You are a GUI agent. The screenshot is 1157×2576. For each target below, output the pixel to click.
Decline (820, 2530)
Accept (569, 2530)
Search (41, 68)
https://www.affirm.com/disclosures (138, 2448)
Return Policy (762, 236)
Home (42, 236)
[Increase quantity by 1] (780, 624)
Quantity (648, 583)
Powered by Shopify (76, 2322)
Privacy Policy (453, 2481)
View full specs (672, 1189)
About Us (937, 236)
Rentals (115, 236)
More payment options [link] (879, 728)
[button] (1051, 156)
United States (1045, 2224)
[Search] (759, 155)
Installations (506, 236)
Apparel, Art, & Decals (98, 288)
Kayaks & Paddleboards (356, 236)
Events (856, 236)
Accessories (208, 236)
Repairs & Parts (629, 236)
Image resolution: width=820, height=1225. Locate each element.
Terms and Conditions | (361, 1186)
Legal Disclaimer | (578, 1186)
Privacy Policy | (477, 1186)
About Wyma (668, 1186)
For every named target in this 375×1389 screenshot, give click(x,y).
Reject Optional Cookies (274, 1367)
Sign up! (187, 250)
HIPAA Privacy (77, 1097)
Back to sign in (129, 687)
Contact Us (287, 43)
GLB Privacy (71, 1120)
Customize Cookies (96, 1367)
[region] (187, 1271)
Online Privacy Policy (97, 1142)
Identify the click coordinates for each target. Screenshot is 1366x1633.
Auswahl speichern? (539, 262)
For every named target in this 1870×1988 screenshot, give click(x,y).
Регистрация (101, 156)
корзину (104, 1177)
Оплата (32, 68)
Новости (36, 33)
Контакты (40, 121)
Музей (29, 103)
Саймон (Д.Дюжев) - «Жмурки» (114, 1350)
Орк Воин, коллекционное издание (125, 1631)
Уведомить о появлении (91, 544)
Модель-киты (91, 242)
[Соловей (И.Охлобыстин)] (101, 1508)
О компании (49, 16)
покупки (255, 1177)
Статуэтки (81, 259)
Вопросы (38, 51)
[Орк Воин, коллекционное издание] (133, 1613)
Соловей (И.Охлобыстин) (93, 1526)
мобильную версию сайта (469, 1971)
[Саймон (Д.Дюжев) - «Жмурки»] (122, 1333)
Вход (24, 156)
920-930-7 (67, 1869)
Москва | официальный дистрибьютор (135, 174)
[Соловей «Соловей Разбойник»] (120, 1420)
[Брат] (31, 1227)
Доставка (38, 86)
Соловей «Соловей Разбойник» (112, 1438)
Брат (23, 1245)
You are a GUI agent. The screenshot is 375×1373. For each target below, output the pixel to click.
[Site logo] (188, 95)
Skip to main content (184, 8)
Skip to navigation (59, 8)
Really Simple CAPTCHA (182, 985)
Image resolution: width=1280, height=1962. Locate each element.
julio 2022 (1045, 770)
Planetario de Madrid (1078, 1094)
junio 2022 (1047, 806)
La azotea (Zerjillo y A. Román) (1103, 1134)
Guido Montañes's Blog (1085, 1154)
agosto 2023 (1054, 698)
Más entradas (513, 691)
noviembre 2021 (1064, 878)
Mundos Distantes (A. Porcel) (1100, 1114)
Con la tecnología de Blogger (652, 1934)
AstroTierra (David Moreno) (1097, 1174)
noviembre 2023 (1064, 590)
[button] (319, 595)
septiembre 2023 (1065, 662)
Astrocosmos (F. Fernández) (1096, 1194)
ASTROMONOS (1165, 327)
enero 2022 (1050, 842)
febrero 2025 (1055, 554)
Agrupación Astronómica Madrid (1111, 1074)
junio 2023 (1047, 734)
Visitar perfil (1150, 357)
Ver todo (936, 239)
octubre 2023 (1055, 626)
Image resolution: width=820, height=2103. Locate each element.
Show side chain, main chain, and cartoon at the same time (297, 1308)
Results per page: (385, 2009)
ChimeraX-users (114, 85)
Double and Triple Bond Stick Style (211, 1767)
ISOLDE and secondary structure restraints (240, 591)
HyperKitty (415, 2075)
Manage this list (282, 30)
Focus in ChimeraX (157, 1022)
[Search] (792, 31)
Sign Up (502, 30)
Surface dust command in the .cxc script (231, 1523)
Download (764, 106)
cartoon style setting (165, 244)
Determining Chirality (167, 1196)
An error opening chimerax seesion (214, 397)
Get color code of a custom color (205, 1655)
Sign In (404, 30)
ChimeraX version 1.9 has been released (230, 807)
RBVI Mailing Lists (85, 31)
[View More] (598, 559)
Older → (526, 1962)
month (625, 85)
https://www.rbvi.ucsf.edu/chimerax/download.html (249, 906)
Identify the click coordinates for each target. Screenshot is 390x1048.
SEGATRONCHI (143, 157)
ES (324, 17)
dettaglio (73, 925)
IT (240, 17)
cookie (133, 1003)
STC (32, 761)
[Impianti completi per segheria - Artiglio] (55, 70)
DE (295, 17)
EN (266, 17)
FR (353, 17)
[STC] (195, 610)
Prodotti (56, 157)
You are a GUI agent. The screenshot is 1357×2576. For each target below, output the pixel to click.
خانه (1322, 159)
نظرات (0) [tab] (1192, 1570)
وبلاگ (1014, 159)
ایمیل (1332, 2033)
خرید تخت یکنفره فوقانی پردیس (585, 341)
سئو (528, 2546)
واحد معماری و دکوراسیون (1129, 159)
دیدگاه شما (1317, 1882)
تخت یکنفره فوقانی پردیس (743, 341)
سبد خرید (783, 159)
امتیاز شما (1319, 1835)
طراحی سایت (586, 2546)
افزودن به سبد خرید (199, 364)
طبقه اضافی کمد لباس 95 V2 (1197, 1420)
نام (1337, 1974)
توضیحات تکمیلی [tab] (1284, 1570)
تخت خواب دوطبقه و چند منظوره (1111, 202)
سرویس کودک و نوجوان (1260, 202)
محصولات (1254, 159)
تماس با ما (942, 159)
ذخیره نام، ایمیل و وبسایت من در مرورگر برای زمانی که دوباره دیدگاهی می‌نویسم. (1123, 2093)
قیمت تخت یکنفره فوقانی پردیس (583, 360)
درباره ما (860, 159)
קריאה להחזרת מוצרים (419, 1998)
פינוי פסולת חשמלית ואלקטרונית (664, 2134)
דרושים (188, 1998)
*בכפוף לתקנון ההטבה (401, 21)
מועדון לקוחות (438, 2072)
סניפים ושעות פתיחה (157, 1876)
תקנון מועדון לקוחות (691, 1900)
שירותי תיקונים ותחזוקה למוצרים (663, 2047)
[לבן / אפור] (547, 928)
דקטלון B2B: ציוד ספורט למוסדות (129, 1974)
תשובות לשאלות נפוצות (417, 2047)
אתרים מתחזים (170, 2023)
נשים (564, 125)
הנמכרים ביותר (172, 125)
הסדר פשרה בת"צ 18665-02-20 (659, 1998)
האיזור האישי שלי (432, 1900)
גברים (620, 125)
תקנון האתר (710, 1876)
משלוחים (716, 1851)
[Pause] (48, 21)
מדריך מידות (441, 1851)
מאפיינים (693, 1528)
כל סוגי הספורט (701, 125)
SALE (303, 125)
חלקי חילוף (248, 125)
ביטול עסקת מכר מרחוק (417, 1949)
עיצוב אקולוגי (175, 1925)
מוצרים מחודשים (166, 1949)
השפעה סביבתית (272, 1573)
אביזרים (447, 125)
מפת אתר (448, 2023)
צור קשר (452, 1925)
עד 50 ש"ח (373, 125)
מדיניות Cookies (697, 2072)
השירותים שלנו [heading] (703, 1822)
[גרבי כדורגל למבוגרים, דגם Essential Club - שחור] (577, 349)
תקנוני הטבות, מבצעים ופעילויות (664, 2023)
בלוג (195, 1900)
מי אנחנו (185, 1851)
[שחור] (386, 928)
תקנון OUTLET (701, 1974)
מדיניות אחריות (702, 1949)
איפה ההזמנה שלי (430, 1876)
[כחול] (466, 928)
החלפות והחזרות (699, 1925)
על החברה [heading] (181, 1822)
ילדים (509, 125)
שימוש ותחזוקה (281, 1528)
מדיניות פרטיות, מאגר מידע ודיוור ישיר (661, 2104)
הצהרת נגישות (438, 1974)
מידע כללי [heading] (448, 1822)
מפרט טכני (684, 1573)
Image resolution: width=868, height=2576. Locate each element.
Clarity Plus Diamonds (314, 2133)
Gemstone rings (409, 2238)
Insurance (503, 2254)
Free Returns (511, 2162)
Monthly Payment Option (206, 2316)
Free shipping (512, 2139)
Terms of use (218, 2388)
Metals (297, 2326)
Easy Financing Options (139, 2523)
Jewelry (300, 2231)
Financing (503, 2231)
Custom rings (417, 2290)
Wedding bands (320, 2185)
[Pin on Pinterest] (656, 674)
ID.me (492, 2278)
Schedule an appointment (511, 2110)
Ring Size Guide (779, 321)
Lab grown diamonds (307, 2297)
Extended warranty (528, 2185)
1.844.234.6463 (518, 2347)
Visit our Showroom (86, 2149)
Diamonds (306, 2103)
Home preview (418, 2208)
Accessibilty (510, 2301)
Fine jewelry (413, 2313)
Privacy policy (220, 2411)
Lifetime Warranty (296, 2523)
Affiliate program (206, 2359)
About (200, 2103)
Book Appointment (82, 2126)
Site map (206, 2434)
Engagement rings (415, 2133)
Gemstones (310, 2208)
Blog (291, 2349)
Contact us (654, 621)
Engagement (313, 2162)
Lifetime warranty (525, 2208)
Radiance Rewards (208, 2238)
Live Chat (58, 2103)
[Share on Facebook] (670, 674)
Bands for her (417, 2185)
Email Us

================

- DIRECTIONS: Every line from the line containing "תשובות לשאלות נפוצות (417, 2047)" through the line containing "השפעה סביבתית (272, 1573)" in the records above must be retyped exactly. Leave out the rest.

- SOLUTION TO THE EXERCISE:
תשובות לשאלות נפוצות (417, 2047)
אתרים מתחזים (170, 2023)
נשים (564, 125)
הנמכרים ביותר (172, 125)
הסדר פשרה בת"צ 18665-02-20 (659, 1998)
האיזור האישי שלי (432, 1900)
גברים (620, 125)
תקנון האתר (710, 1876)
משלוחים (716, 1851)
[Pause] (48, 21)
מדריך מידות (441, 1851)
מאפיינים (693, 1528)
כל סוגי הספורט (701, 125)
SALE (303, 125)
חלקי חילוף (248, 125)
ביטול עסקת מכר מרחוק (417, 1949)
עיצוב אקולוגי (175, 1925)
מוצרים מחודשים (166, 1949)
השפעה סביבתית (272, 1573)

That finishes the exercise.